(En qué consiste)
Reproduce completo el texto sobre el US Open de 2018, sin alterar ni una palabra.

Harold Varner III pega el primer golpe del US Open 2018. Copyright USGA/Darren Carroll
Harold Varner III pega el primer golpe del US Open 2018. Copyright USGA/Darren Carroll

Como en la inmensa mayoría de los U. S. Open, habrá pocas sonrisas, muchas lágrimas y numerosísimas víctimas devoradas por un campo que ya se ha mostrado inmisericorde en las anteriores ocasiones en que la USGA decidió llevar hasta allí su campeonato nacional. Este hijo de mil padres (hasta seis diseñadores han influido notablemente en su trazado a lo largo de su historia) y establecido en el territorio de los shinnecock, una nación nativa de origen algonquino, ya está sembrando el caos en las tarjetas de los participantes de este año y habrá que ver si la carnicería se acerca a la de la última vuelta de la edición de 2004, cuando la media de golpes se acercó a los 79 y Retief Goosen se impuso en aquella batalla desigual contra un campo llevado al extremo por la USGA. Por detrás de él, un Phil Mickelson que se borraba del torneo con un doble bogey en el penúltimo hoyo, aunque se convertía en el segundo jugador que bajaba del par del terrible campo neoyorquino. Algo más alejados, Ernie Els, que claudicaba con un 80 final, y Tiger Woods, que finalizaba decimoséptimo la segunda vez que pasaba por este recorrido. La anterior fue como amateur en 1995 y Tiger salió trasquilado y con una muñeca lesionada en el penalizador rough, lo que le obligó a retirarse en la segunda vuelta. En 2004 Tiger Woods, Phil Mickelson, Ernie Els, Retief Goosen conformaban el llamado Big Four, una agrupación creada artificialmente por la prensa especializada (por dar algo de compañía a Woods, auténtico dominador del panorama mundial) a la que se añadía a veces a Vijay Singh. El panorama, sin duda, ha cambiado significativamente, aunque Phil Mickelson y Tiger Woods se resistan a abandonar el primer plano.

(Conjunto de registros)
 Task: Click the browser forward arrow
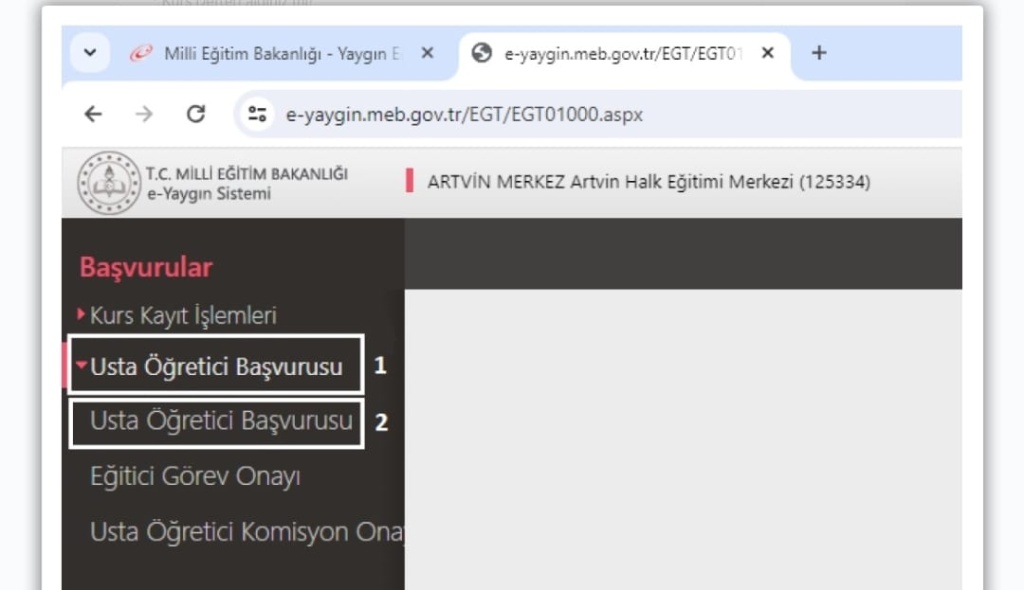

==

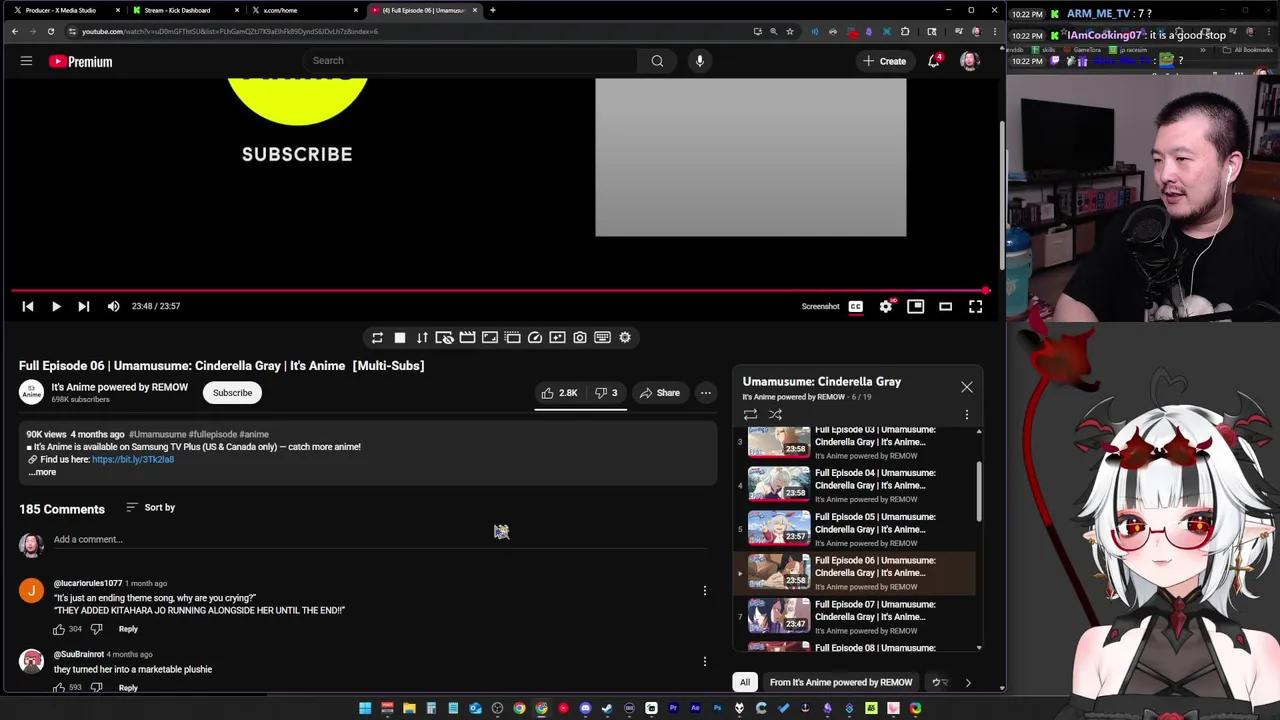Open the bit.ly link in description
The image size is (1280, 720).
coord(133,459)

(Problema resuelto)
Harold Varner III pega el primer golpe del US Open 2018. Copyright USGA/Darren Carroll
Harold Varner III pega el primer golpe del US Open 2018. Copyright USGA/Darren Carroll

Como en la inmensa mayoría de los U. S. Open, habrá pocas sonrisas, muchas lágrimas y numerosísimas víctimas devoradas por un campo que ya se ha mostrado inmisericorde en las anteriores ocasiones en que la USGA decidió llevar hasta allí su campeonato nacional. Este hijo de mil padres (hasta seis diseñadores han influido notablemente en su trazado a lo largo de su historia) y establecido en el territorio de los shinnecock, una nación nativa de origen algonquino, ya está sembrando el caos en las tarjetas de los participantes de este año y habrá que ver si la carnicería se acerca a la de la última vuelta de la edición de 2004, cuando la media de golpes se acercó a los 79 y Retief Goosen se impuso en aquella batalla desigual contra un campo llevado al extremo por la USGA. Por detrás de él, un Phil Mickelson que se borraba del torneo con un doble bogey en el penúltimo hoyo, aunque se convertía en el segundo jugador que bajaba del par del terrible campo neoyorquino. Algo más alejados, Ernie Els, que claudicaba con un 80 final, y Tiger Woods, que finalizaba decimoséptimo la segunda vez que pasaba por este recorrido. La anterior fue como amateur en 1995 y Tiger salió trasquilado y con una muñeca lesionada en el penalizador rough, lo que le obligó a retirarse en la segunda vuelta. En 2004 Tiger Woods, Phil Mickelson, Ernie Els, Retief Goosen conformaban el llamado Big Four, una agrupación creada artificialmente por la prensa especializada (por dar algo de compañía a Woods, auténtico dominador del panorama mundial) a la que se añadía a veces a Vijay Singh. El panorama, sin duda, ha cambiado significativamente, aunque Phil Mickelson y Tiger Woods se resistan a abandonar el primer plano.